● What needs to be done
Each record below should be returned word for word, with no pictures included.

● Records provided
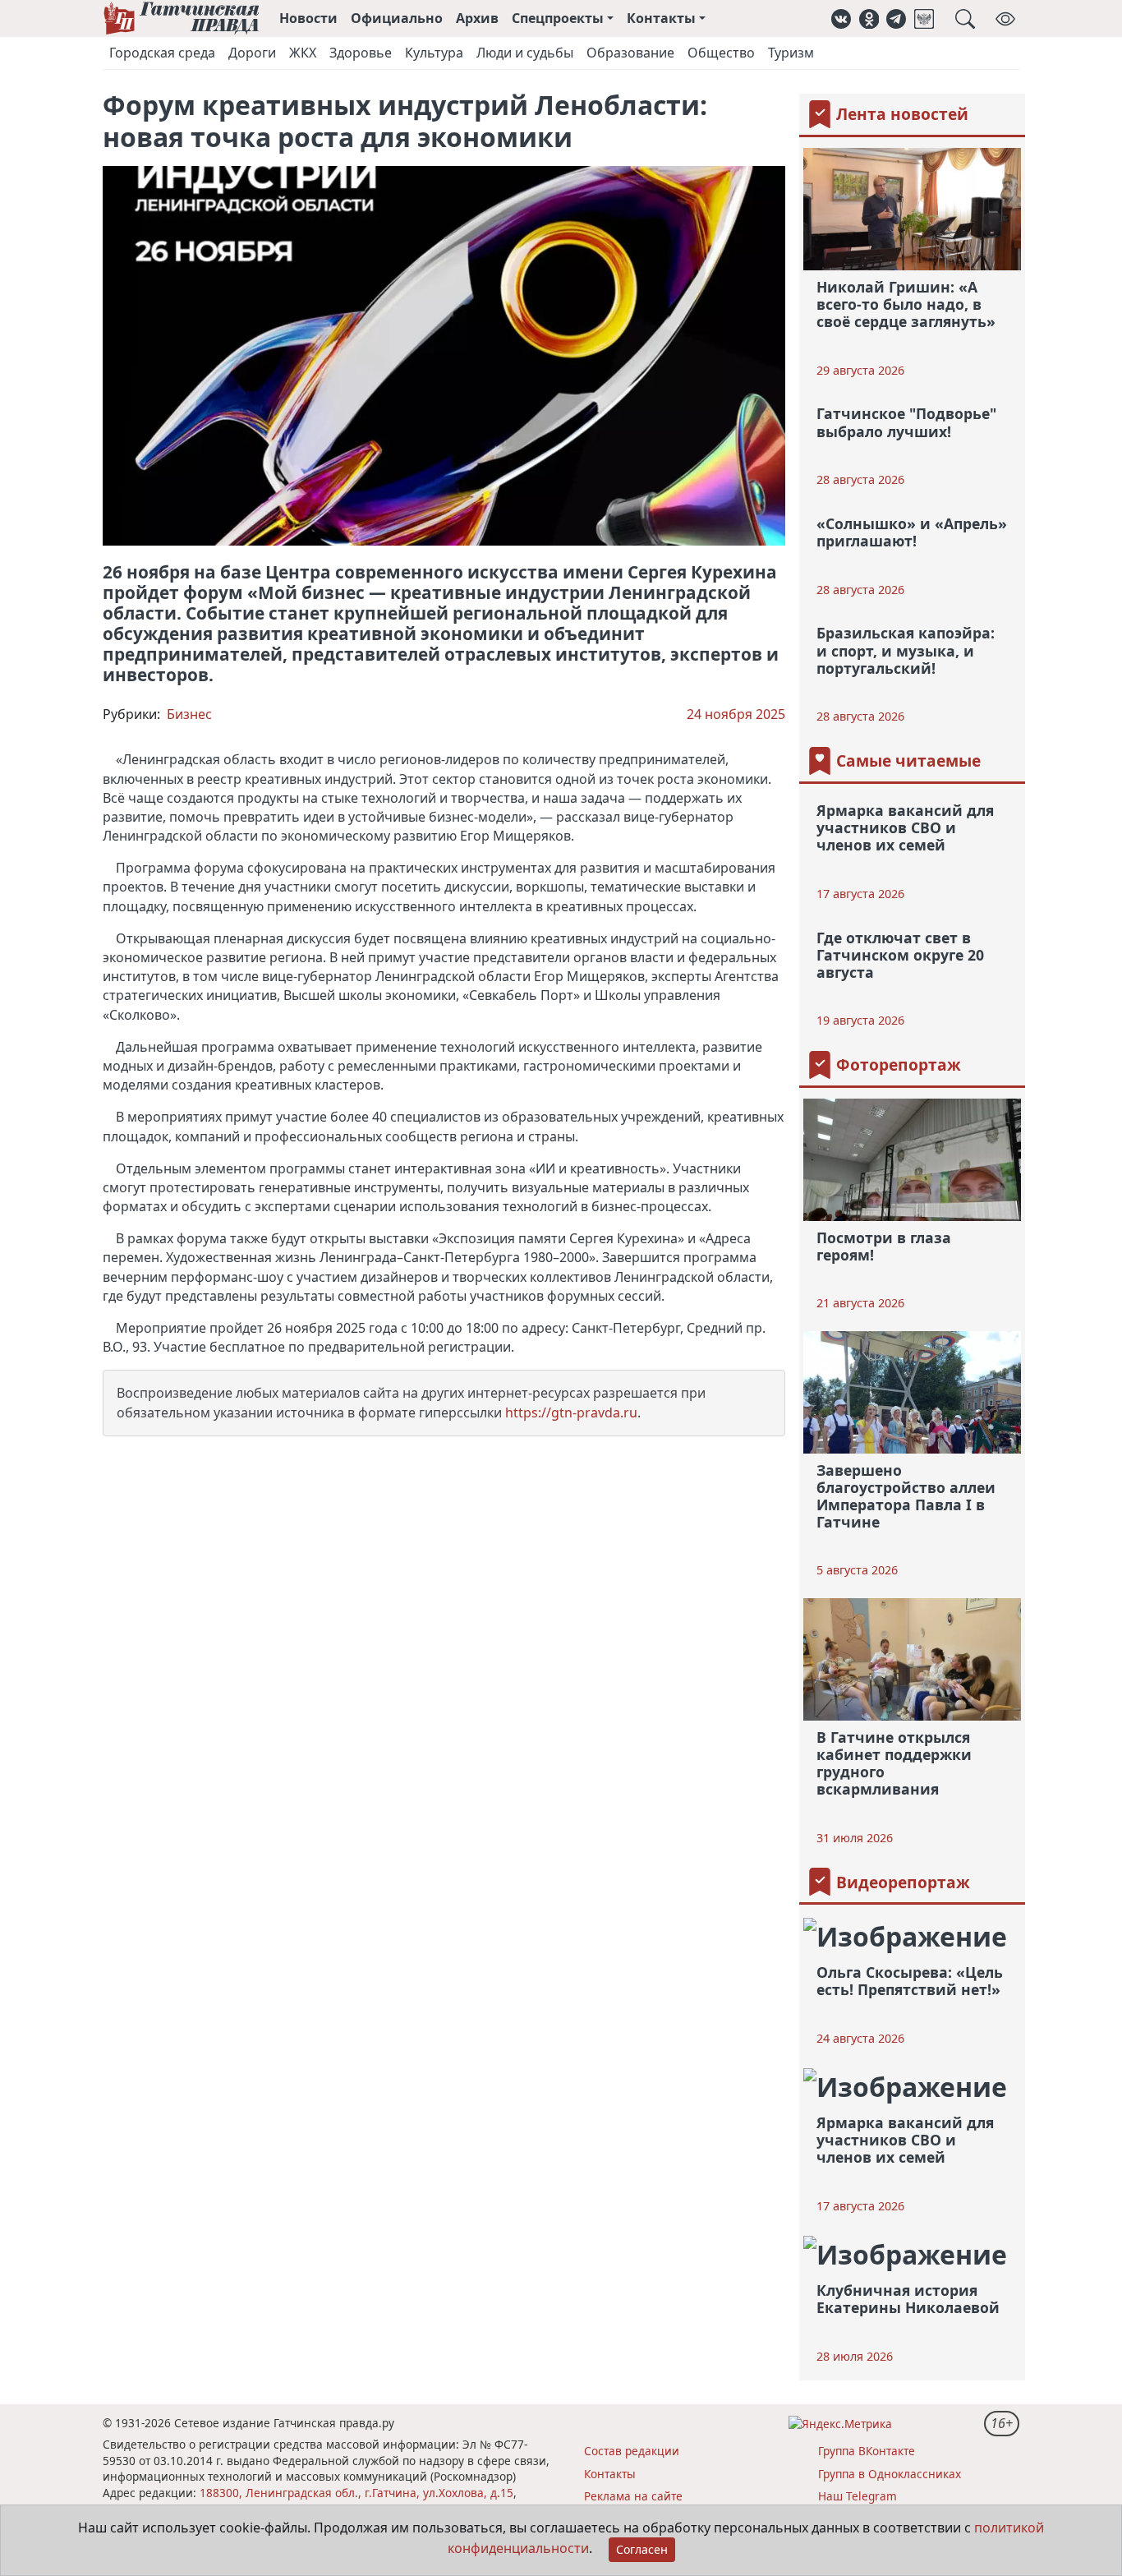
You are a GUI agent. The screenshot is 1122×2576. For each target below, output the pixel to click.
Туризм (791, 53)
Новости (308, 18)
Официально (397, 18)
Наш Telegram (857, 2496)
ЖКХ (302, 53)
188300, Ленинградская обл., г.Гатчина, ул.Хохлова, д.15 (356, 2492)
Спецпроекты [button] (558, 18)
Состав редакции (631, 2450)
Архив (477, 18)
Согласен (642, 2549)
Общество (721, 53)
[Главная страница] (181, 18)
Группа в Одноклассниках (889, 2474)
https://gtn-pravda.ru (571, 1412)
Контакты (610, 2474)
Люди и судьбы (524, 53)
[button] (841, 18)
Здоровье (360, 53)
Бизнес (189, 714)
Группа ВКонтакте (866, 2450)
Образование (630, 53)
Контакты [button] (661, 18)
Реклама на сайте (633, 2496)
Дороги (252, 53)
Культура (434, 53)
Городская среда (162, 53)
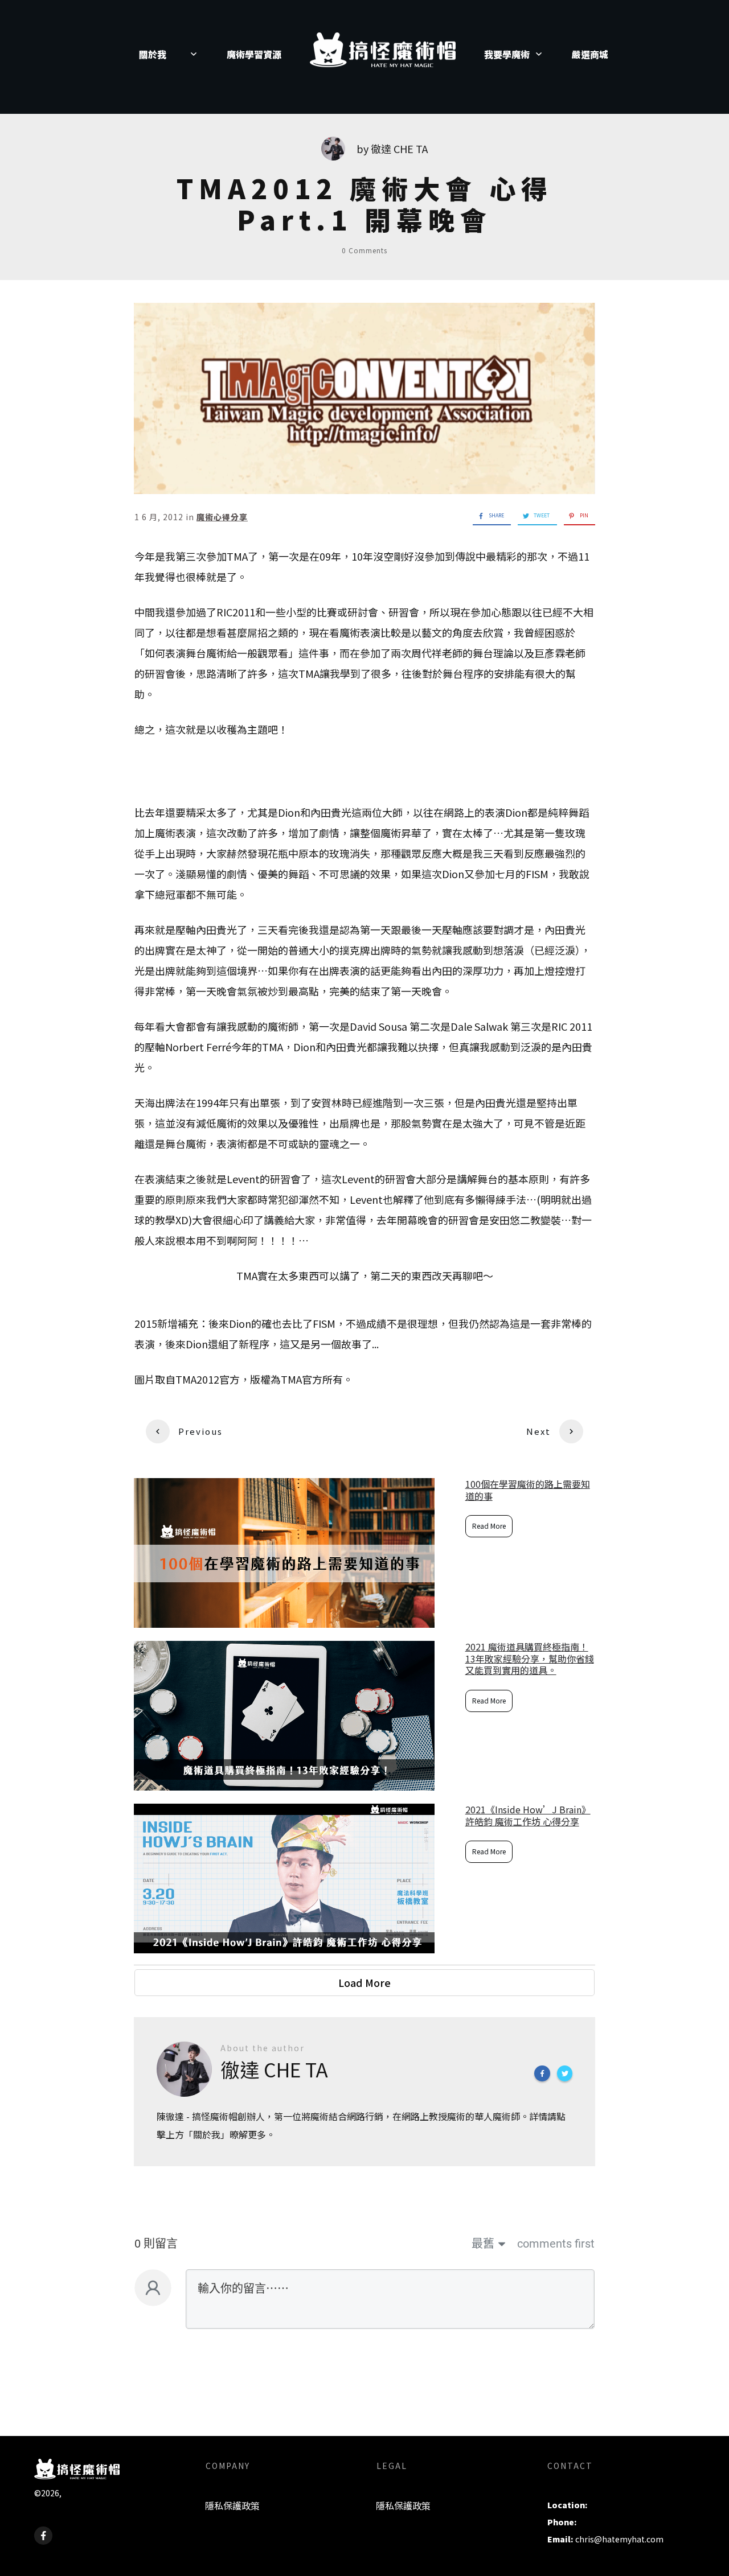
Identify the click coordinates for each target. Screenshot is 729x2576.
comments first (556, 2243)
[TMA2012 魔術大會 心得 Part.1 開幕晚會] (364, 398)
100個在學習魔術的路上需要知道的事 (527, 1490)
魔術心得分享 (222, 516)
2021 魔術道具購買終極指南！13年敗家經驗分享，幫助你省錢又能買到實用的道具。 (529, 1658)
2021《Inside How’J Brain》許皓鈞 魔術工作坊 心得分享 (528, 1815)
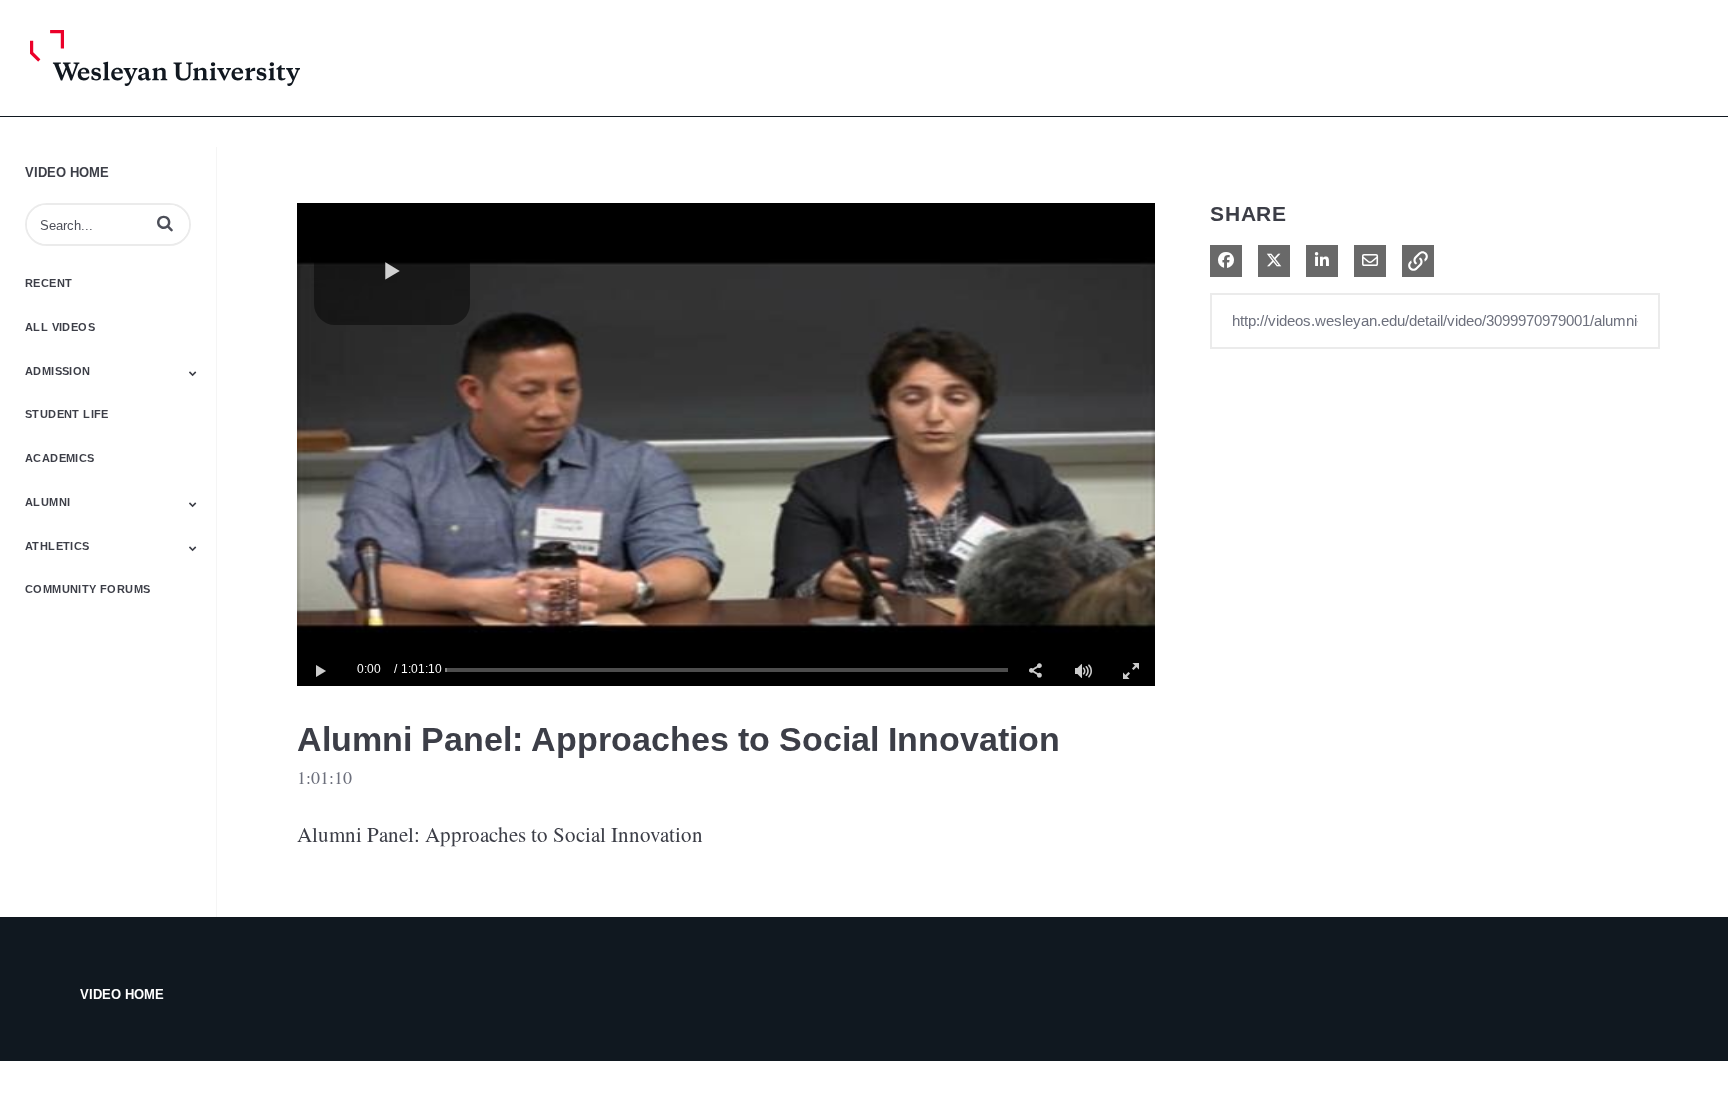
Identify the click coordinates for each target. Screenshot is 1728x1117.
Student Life (67, 414)
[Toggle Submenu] (193, 373)
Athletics (57, 546)
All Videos (60, 327)
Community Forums (87, 589)
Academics (60, 458)
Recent (48, 283)
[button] (165, 223)
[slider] (726, 669)
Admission (58, 371)
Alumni (47, 502)
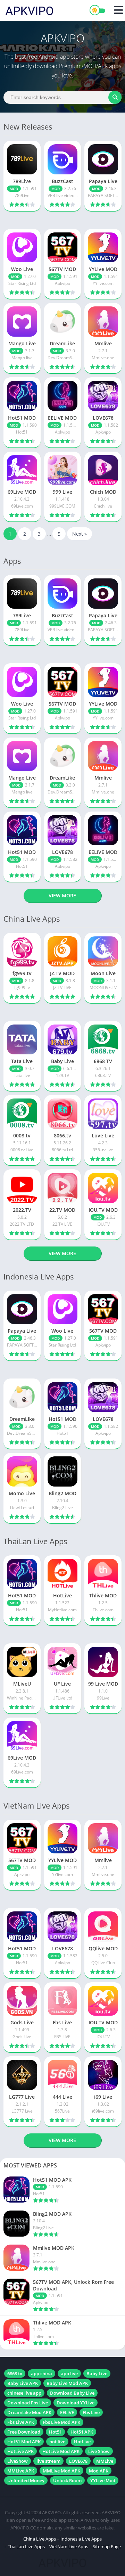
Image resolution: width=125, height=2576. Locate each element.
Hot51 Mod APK (24, 2441)
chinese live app (24, 2393)
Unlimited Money (25, 2480)
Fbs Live (91, 2412)
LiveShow (17, 2461)
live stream (48, 2461)
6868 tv (14, 2373)
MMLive (104, 2461)
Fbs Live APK (20, 2422)
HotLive (82, 2441)
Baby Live (96, 2373)
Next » (79, 533)
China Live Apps (39, 2539)
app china (41, 2373)
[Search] (115, 97)
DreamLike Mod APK (29, 2412)
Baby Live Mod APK (67, 2383)
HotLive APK (20, 2451)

● Output for this task
You are a GUI agent. The screenshot is 1122×2576. For each target below, output the pixel to click.
Туризм (791, 53)
Новости (308, 18)
Официально (397, 18)
Наш Telegram (857, 2496)
ЖКХ (302, 53)
188300, Ленинградская обл., г.Гатчина, ул.Хохлова, д.15 (356, 2492)
Спецпроекты [button] (558, 18)
Состав редакции (631, 2450)
Архив (477, 18)
Согласен (642, 2549)
Общество (721, 53)
[Главная страница] (181, 18)
Группа в Одноклассниках (889, 2474)
https://gtn-pravda.ru (571, 1412)
Контакты (610, 2474)
Люди и судьбы (524, 53)
[button] (841, 18)
Здоровье (360, 53)
Бизнес (189, 714)
Группа ВКонтакте (866, 2450)
Образование (630, 53)
Контакты [button] (661, 18)
Реклама на сайте (633, 2496)
Дороги (252, 53)
Культура (434, 53)
Городская среда (162, 53)
Identify the click coordinates for each target. Screenshot is 729x2576.
comments first (556, 2243)
[TMA2012 魔術大會 心得 Part.1 開幕晚會] (364, 398)
100個在學習魔術的路上需要知道的事 (527, 1490)
魔術心得分享 (222, 516)
2021 魔術道具購買終極指南！13年敗家經驗分享，幫助你省錢又能買到實用的道具。 (529, 1658)
2021《Inside How’J Brain》許皓鈞 魔術工作坊 心得分享 (528, 1815)
Identify the click coordinates for each target. Screenshot is 1728x1117.
Student Life (67, 414)
[Toggle Submenu] (193, 373)
Athletics (57, 546)
All Videos (60, 327)
Community Forums (87, 589)
Academics (60, 458)
Recent (48, 283)
[button] (165, 223)
[slider] (726, 669)
Admission (58, 371)
Alumni (47, 502)
Image resolution: width=125, height=2576. Locate each element.
Hot51 Mod APK (24, 2441)
chinese live app (24, 2393)
Unlimited Money (25, 2480)
Fbs Live (91, 2412)
LiveShow (17, 2461)
live stream (48, 2461)
6868 tv (14, 2373)
MMLive (104, 2461)
Fbs Live APK (20, 2422)
HotLive (82, 2441)
Baby Live (96, 2373)
Next » (79, 533)
China Live Apps (39, 2539)
app china (41, 2373)
[Search] (115, 97)
DreamLike Mod APK (29, 2412)
Baby Live Mod APK (67, 2383)
HotLive APK (20, 2451)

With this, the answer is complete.